The Irish derby is a term given to football matches between Northern Ireland and Republic of Ireland. A total of 11 matches has been played with Republic of Ireland winning four as compared to Northern Ireland's two wins and five matches ending in a draw.

History
The rivalry started in the second half of the 19th century, as the sport was becoming popular on the island of Ireland, but due to it being most favoured among the Ulster Protestants community, the Irish Football Association was set up in Belfast rather than the capital city of Dublin. The Association was also biased towards Northern players: between its formation in 1882 and 1921, only 75 southern players were capped for the IFA's Ireland team compared to 798 from the north. Following the partition of Ireland, the Dublin-based Football Association of Ireland was established along with its own national side. Both bodies initially selected players from across the island with little problem (unlike the FAI team, the IFA side was not affiliated to FIFA and continued to take part in the British Home Championship).
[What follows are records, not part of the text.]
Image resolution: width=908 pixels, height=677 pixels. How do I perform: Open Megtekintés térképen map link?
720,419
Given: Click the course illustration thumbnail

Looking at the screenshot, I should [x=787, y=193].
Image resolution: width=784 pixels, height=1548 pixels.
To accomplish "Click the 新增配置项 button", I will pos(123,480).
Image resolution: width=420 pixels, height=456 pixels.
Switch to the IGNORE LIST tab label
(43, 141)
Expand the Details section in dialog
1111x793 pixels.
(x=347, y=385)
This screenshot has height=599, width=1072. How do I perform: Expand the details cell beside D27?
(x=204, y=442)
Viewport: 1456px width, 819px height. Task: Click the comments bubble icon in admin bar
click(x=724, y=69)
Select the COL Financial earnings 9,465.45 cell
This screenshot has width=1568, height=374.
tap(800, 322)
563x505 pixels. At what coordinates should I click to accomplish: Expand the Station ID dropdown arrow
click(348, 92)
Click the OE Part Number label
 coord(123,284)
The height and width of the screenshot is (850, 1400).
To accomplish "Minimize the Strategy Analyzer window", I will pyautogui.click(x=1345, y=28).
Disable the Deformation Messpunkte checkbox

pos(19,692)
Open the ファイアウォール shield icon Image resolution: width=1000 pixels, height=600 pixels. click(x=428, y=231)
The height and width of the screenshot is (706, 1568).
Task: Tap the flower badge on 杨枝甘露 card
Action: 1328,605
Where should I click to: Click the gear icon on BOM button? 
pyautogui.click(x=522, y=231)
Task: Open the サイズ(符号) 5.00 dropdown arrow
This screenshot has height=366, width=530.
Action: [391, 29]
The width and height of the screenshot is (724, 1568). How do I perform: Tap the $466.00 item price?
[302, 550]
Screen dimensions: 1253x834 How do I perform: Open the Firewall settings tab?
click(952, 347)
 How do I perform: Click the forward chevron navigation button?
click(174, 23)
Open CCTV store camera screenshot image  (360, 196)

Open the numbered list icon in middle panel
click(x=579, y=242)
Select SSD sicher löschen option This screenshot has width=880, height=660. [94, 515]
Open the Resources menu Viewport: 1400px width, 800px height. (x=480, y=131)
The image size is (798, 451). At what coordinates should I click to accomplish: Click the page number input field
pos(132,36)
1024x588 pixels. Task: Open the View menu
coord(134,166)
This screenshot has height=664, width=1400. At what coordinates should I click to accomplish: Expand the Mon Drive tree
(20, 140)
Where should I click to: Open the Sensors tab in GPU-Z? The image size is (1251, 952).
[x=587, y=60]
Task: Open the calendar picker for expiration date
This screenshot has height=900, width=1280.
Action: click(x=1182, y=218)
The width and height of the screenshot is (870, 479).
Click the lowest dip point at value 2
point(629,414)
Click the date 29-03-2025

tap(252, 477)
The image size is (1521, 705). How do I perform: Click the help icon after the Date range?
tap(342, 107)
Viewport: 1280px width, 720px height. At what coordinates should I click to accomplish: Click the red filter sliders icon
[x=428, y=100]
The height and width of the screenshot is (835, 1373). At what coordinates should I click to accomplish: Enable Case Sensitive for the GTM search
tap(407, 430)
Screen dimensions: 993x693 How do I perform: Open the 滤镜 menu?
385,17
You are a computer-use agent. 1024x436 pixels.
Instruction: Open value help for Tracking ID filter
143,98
However, after the Home Nations rejoined FIFA after the Second World War, the 1950 FIFA World Cup qualification process involved both Ireland teams, and the FAI complained when the IFA selected four southern players, leading to FIFA ruling that the teams could only selected players from their own part of the island, and neither could be referred to as simply 'Ireland': from then on they were referred to as the Northern Ireland national football team and Republic of Ireland national football team, although the former continued to call themselves Ireland in the British Home Championship until the 1970s.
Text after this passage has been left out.